Leggett was most famous for his play in the 1954 Michigan game. Ohio State's undefeated season was on the line, with the score tied 7–7 in the fourth quarter. Michigan was on the Ohio State one yard line with a fourth down and went for it. Michigan pitched the ball to the right and on defense Leggett was a great safety and it was only him and the Michigan ball carrier at the end zone and as the Michigan back leaped for the end zone Leggett went for his legs and flipped the Michigan man over to stop him short of the end zone. With the ball on Ohio State's own one-yard-line, Leggett led the Buckeyes on a drive for the eventual game-winning touchdown.

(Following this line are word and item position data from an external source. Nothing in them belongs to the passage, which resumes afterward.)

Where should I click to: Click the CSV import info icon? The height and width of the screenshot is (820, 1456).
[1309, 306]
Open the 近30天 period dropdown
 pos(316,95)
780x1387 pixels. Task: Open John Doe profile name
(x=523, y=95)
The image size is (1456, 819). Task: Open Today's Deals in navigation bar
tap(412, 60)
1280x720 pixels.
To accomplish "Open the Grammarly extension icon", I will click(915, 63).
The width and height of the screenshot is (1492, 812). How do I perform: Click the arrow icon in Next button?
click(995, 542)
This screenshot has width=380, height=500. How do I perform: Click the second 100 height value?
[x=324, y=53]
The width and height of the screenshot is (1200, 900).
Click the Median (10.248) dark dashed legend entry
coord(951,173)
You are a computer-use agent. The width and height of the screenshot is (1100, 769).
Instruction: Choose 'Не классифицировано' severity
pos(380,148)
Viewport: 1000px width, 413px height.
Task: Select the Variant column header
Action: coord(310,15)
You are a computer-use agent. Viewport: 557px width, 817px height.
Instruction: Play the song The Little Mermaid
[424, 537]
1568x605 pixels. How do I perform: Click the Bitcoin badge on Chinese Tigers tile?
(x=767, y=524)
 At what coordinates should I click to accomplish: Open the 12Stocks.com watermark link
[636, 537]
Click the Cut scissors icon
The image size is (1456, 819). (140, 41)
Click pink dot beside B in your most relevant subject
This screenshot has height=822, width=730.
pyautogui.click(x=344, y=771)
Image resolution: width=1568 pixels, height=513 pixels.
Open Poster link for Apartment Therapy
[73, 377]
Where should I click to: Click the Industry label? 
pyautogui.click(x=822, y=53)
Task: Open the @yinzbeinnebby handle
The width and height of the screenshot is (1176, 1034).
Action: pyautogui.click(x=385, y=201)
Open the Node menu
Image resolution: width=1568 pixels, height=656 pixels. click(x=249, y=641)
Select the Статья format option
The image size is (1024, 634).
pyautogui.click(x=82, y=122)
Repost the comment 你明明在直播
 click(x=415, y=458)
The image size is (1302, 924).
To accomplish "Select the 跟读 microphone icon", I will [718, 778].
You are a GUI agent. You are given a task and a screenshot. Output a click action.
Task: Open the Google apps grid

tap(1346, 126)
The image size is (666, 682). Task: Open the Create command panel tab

Leggett, besides being the most valuable player in that 1955 Rose Bowl win, lettered for coach Woody Hayes and the Buckeyes in 1952, 1953 and 1954.

After graduating from Ohio State in 1955 with a degree in business, Leggett played briefly for the Chicago Cardinals, as mentioned above, before getting called into the military (he was in ROTC at Ohio State). He spent two years in the Air Force and then played football in the Canadian Football League.

He then rejoined the Air Force for a time, and after a three-year military stint in Germany, returned to the United States and spent most of his professional life working in the investment and financial planning business.

Leggett died Tuesday, March 26, 2013 at his home in Colorado Springs, Colorado, after a long illness.